BROWN UNIVERSITY will use a new $1.3 million grant from the Andrew W. Mellon Foundation to preserve faculty publications digitally.

PROVIDENCE – Brown University will use a new $1.3 million grant from the Andrew W. Mellon Foundation to preserve faculty publications digitally.
The so-called “digital scholarship initiative” will support digital development, publication and preservation of university publications, particularly long-form digital work by faculty in the humanities and humanistic social sciences, the university said in a press release.
The university library and office of the dean of faculty will oversee the initiative, the school said.

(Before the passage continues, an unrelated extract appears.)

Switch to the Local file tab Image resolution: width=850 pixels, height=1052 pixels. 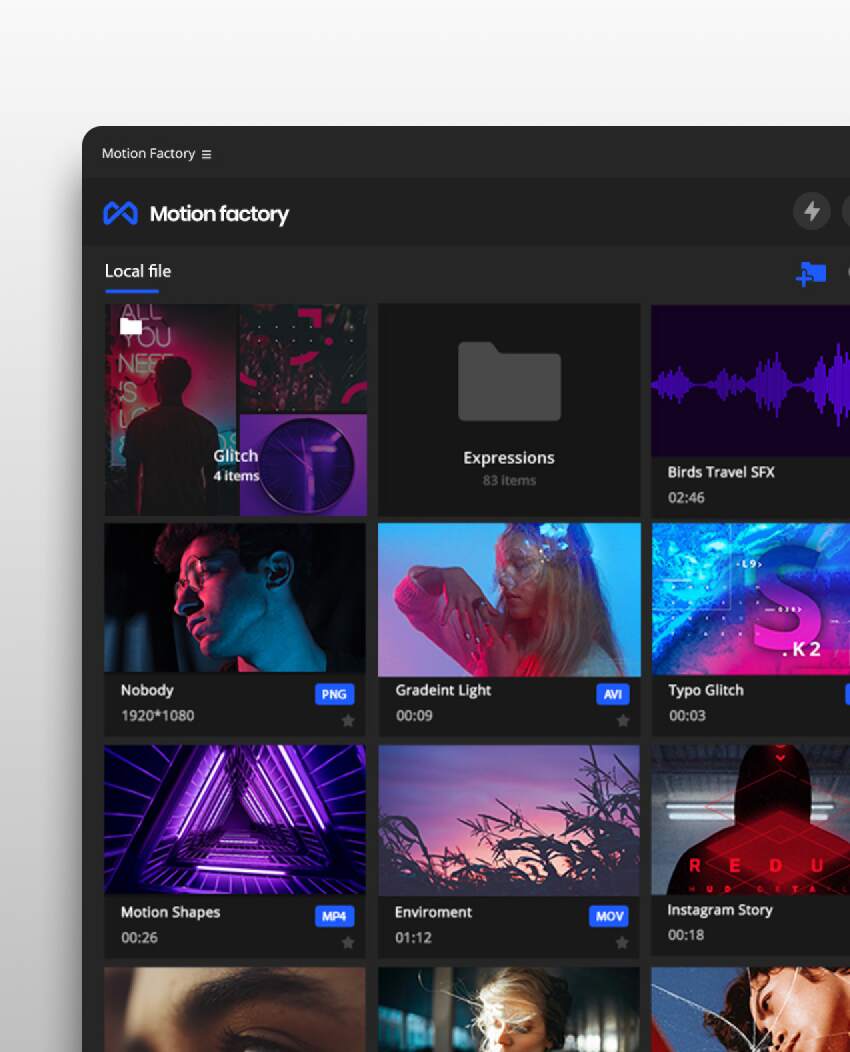[x=138, y=271]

“With this new initiative, Brown will do far more than merely signal its commitment to supporting faculty working on digital projects,” said Kevin McLaughlin, dean of the faculty. “It will spearhead an effort at building an approach to digital publication at the level of the academic institution that can become a model for universities — not just to support, but to promote the recognition of important new modes of scholarship certain to play increasingly important roles in the future of scholarship and its dissemination.”
The grant will be used to hire a digital scholarly editor to support digital scholarship. Brown will build and test a prototype system for digital publications that includes editorial and specialized design assistance, dissemination and preservation services and new systems of peer review and scholarly validation, the university said.
“Digital scholarship has deep roots at Brown and over time, the university library has become a core supporter for this type of work, especially in the humanities,” Harriette Hemmasi, university librarian, said in a statement. “The Mellon grant will extend the library’s capabilities as a central force in advancing new forms and methods of scholarly communication at Brown and beyond.”